▶ [Exercise details]: Where the word "computer" occurs in a line of the data, return the whole line.

(Dataset entries)
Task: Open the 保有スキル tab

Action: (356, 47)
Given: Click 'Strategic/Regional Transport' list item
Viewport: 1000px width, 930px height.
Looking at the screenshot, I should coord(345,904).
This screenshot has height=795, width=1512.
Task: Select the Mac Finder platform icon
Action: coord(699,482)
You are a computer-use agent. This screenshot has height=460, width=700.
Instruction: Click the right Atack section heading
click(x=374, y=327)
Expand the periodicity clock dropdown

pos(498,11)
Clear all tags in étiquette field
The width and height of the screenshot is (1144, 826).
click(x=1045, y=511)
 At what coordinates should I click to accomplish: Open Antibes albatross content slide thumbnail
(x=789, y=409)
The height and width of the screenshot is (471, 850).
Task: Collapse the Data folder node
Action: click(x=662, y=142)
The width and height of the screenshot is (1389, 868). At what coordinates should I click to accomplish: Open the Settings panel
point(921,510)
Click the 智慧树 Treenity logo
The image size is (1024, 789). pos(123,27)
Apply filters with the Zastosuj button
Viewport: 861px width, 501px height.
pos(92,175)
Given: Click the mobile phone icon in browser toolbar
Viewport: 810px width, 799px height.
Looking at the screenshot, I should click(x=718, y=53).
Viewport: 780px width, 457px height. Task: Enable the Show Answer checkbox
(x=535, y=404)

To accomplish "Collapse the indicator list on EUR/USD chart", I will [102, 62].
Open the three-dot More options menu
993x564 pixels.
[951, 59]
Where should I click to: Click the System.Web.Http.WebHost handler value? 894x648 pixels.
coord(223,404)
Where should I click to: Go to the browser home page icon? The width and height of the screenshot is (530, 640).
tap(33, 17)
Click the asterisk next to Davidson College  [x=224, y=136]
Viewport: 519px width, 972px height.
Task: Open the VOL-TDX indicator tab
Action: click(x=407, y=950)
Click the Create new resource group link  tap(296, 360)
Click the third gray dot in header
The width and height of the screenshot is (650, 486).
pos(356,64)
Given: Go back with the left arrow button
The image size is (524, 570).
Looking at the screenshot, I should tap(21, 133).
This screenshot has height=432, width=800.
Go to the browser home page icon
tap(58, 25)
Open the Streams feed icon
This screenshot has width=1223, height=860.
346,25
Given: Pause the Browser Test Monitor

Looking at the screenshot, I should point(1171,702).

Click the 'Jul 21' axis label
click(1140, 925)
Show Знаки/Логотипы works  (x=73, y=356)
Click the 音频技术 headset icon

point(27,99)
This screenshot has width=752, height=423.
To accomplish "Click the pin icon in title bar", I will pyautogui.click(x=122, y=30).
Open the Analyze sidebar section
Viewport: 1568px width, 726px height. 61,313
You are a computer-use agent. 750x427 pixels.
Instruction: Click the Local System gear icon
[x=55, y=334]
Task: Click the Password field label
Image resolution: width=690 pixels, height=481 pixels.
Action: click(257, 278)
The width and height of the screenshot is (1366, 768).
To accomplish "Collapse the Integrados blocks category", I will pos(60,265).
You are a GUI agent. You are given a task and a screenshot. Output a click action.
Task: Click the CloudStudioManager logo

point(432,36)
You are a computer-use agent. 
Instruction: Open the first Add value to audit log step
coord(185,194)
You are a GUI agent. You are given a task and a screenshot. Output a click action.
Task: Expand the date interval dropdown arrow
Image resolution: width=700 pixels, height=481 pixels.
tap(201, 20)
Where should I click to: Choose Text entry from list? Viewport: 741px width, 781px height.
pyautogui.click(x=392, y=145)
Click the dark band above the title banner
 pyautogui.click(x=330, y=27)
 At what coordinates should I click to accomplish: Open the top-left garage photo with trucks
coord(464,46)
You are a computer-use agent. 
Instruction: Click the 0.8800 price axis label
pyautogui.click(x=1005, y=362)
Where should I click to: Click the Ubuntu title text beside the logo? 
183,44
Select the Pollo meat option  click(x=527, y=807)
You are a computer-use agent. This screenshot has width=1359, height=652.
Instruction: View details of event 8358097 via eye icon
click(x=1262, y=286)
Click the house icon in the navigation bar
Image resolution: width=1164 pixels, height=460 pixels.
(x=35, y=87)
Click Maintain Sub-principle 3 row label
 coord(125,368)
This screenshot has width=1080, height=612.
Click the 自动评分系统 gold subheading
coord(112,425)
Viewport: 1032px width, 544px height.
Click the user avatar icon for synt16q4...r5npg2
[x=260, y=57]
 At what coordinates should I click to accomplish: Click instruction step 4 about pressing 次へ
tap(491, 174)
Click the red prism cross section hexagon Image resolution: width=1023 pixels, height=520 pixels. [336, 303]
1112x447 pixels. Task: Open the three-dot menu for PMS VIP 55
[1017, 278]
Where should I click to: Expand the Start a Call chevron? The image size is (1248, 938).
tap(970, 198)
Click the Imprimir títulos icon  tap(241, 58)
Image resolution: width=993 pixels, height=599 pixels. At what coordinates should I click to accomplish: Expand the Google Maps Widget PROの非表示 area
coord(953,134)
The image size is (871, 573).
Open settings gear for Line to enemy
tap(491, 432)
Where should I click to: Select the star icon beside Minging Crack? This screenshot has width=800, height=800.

▶ [Response area]:
You are a computer-use agent. This screenshot has height=460, width=700.
You are a computer-use agent. 750x427 pixels.
You are a computer-use agent. 
You are a computer-use agent. 
You are a computer-use agent. This screenshot has width=1359, height=652.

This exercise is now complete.